Monday, September 12, 2011

From Clothing Labels to National Economic System

Today is an experiment in the use of primary sources.  We use the same scenario as Disneyland Redux - 3011 where Los Angeles has been buried under volcano ash.  An archeologist finds the classroom and collects all of the clothing labels and turns them over to an economic historian who uses them to examine the economic system of the United States.

In groups of four the students look at all of the clothing labels they can write down the country where it was manufactured, after which we collect and coallate the country of origin.  Today there were some labels from the United States, Canada,  and Mexico, but most were from Asia or Central America.  In order the most common country from Asia was China, Vietnam, Indonesia followed by Phillipines, Thailand, Cambodia, Bangladesh, India, Pakistan, Taiwan, Korea, Japan, and even Macao.  Central America is also strongly represented by Guatamala, Honduras, Costa Rica, and El Salvador.  Others with smaller numbers are Haiti, Dominican Republic, Brazil, Kenya, Turkey, Bolivia, Switzerland, Germany, Italy, France and the UK.

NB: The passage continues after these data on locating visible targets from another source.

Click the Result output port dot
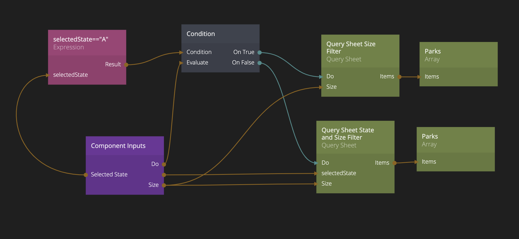519x239 pixels. tap(126, 64)
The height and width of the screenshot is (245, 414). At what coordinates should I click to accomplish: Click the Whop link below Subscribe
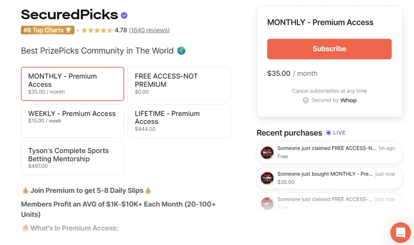pyautogui.click(x=348, y=100)
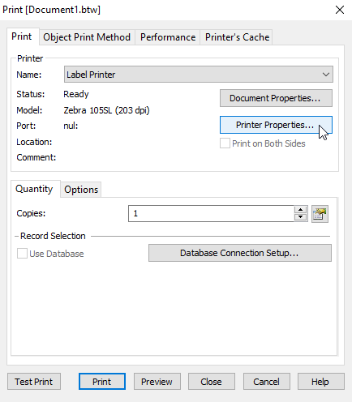Enable the Use Database checkbox

[22, 254]

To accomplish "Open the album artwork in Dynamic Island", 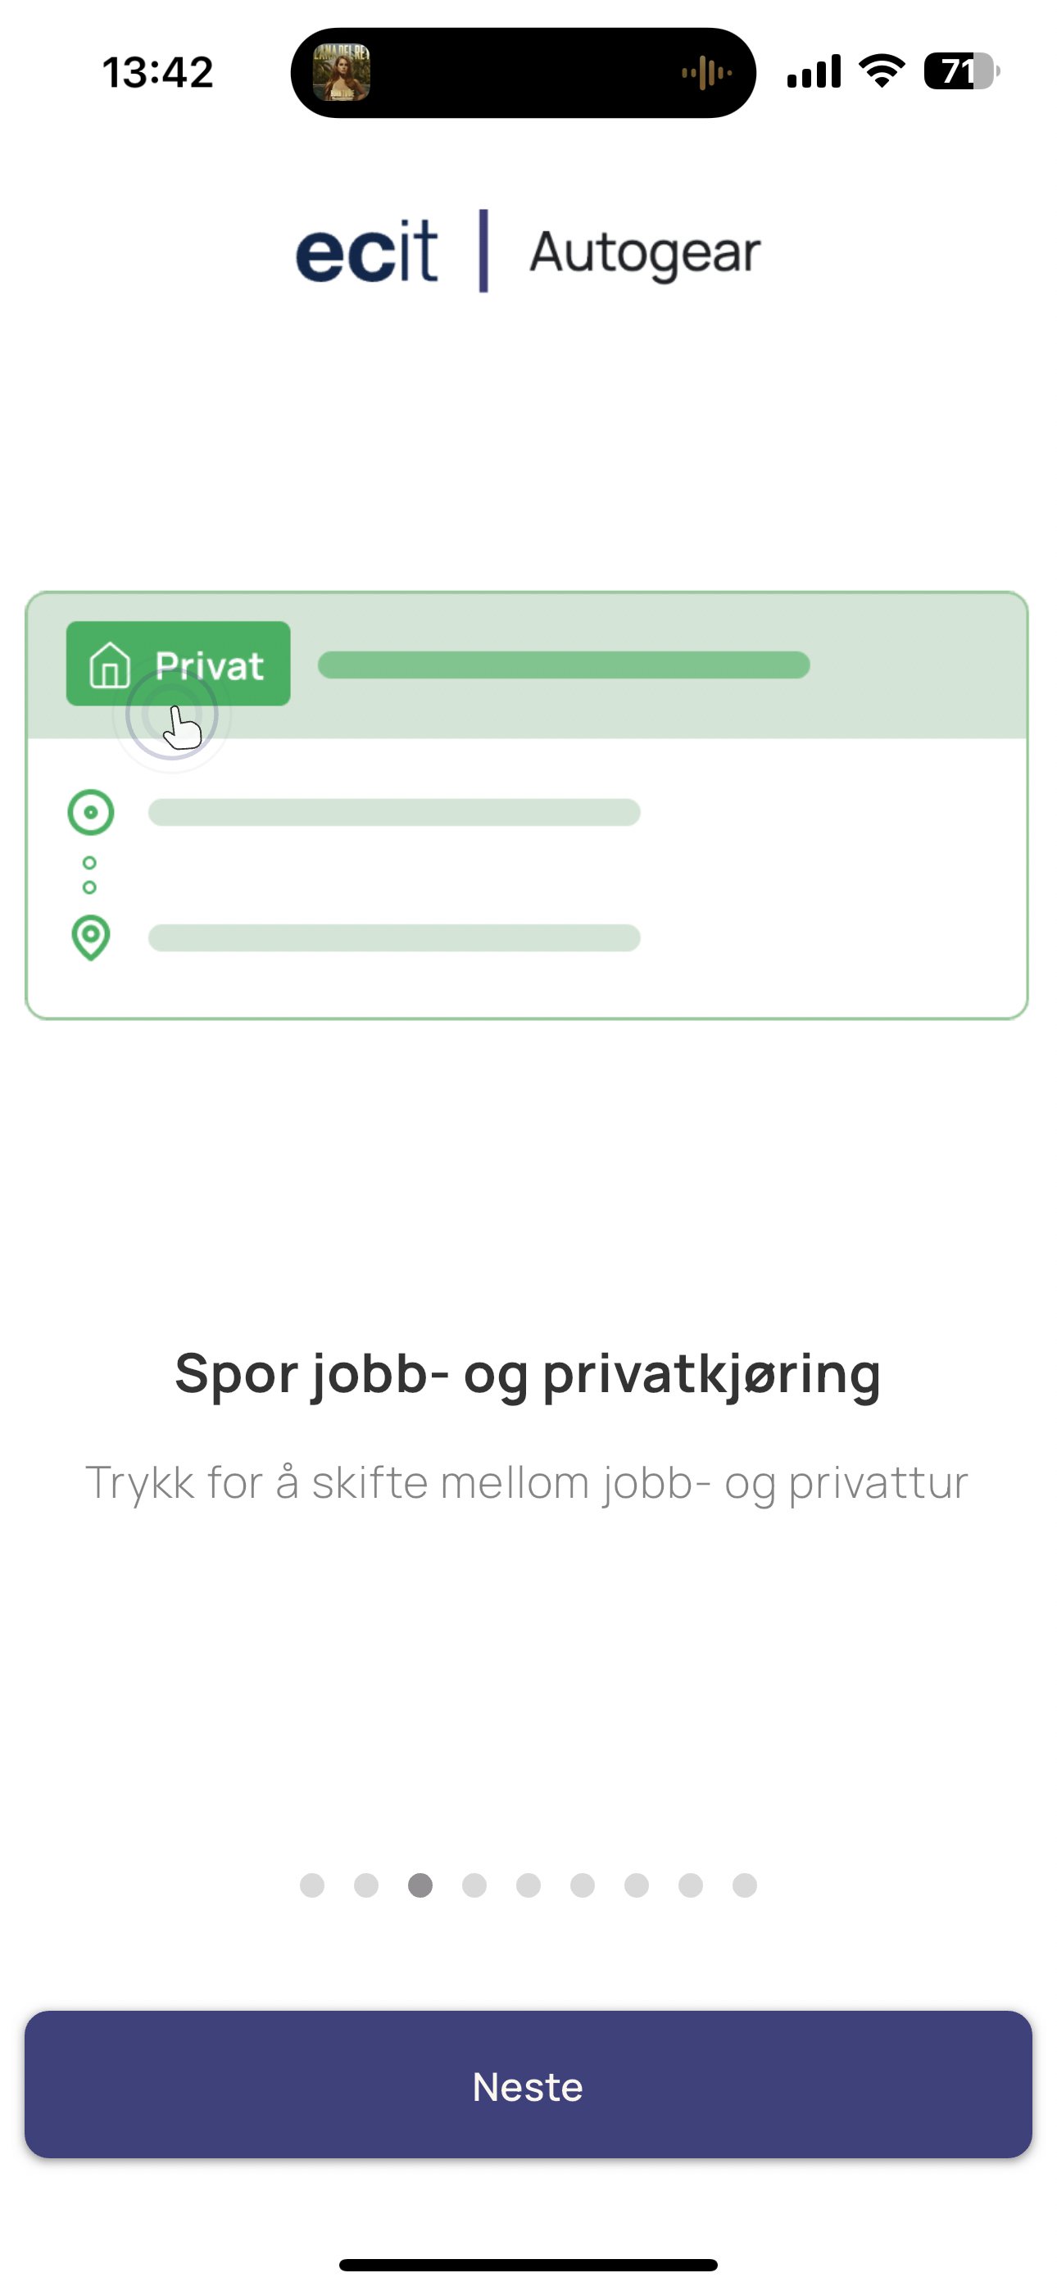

The students must then attempt to explain why would we buy any product from another country instead of making it ourselves.  Today had some very good days including availabity of; materials, expertise, equipment, labor, capital, space, cheaper labor, of legal restrictions.  Since for clothes, we can dismiss all except cheaper labor, we need to understand why.

The players in the economy are broken down into consumers, retailers, wholesalers, and manufacturers divided into owners and workers.  Going one by one we can deduce that all except workers benefit from cheaper labor costs.  The biggets winners are obviously the owners of the manufacturers.  Since economic policy is determined by the government, we can determine from this evidence the the government is concerend with manufactures first, consumers next, and workers not at all. 

It is very interesting to see what the students have been fed about economics. However, when I explain the consumers make up 70% of the economy and drives job creation, even they can realize that you are doing more for the economy by giving $10,000 to every resident of skid row that goving the same amount to the wealthy who are less like to spend it.

By using the clothing lables as evidence, the students get to look at their own society as a historian, and realize both mor about their own society, and how even a very simple primary source can provide in-depth knowledge of that civilization.